Personal information
- Born: October 28, 1917 Indianapolis
- Died: March 15, 1998 (aged 80) New Orleans
- Listed height: 6 ft 0 in (1.83 m)
- Listed weight: 203 lb (92 kg)

Career information
- College: Tulane
- NFL draft: 1943 (5th round, 34th overall pick)

Career history
- Buffalo Bisons (1946–1948);
- Stats at Pro Football Reference

= Marty Comer =

American football player (1917–1998)

Martin Franklin Comer (October 28, 1917 - March 15, 1998) was an American football end.

Klutka was born in Indianapolis and attended high school at the Horace Mann School in Indiana. He played college football at the end position for Tulane.

He was drafted by the Brooklyn Dodgers in the fifth round (34th overall pick) in the 1943 NFL draft, but never played for the team. Instead, he served in the military during World War II and played for the 1944 Second Air Force Superbombers football team that was ranked No. 20 in the final AP Poll.

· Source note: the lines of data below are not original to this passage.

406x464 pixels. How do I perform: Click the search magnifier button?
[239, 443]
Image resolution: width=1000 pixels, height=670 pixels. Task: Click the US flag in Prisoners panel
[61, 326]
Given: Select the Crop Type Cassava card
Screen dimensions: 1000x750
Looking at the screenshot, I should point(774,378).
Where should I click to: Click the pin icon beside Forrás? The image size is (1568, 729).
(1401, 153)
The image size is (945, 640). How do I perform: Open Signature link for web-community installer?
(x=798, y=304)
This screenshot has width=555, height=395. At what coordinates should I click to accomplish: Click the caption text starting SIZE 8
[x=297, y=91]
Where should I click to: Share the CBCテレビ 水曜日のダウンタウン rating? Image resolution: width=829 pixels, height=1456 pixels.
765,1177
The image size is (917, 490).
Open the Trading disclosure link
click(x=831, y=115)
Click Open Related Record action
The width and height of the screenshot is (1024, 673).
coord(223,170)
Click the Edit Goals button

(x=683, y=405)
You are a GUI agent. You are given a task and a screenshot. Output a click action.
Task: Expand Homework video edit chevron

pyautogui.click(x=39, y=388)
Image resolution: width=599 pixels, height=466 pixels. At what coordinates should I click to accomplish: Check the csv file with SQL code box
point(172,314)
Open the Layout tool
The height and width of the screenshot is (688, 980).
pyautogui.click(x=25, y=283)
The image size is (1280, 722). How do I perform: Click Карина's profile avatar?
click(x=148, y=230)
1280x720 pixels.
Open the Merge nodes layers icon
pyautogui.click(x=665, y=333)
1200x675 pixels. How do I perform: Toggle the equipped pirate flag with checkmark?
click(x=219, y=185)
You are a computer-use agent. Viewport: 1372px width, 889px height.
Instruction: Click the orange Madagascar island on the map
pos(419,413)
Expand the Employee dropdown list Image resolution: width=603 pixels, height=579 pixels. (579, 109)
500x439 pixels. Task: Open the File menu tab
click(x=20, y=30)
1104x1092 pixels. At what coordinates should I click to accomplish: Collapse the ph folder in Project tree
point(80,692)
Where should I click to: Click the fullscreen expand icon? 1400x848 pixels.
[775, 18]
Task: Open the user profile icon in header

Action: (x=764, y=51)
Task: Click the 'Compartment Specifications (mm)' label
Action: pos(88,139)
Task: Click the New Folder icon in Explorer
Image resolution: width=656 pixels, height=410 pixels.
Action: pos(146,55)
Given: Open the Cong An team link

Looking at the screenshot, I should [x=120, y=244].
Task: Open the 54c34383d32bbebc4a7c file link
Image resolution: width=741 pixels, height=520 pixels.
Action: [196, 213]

He played professional football in the All-America Football Conference for the Buffalo Bisons from 1946 to 1948. He appeared in 27 games, nine as a starter, and caught eight passes for 147 yards and two touchdowns.

Comer later worked as a football coach at Fortier High School in Louisians. He was selected as the Louisiana class AA high school coach of the year in 1949. He died in 1998 in New Orleans.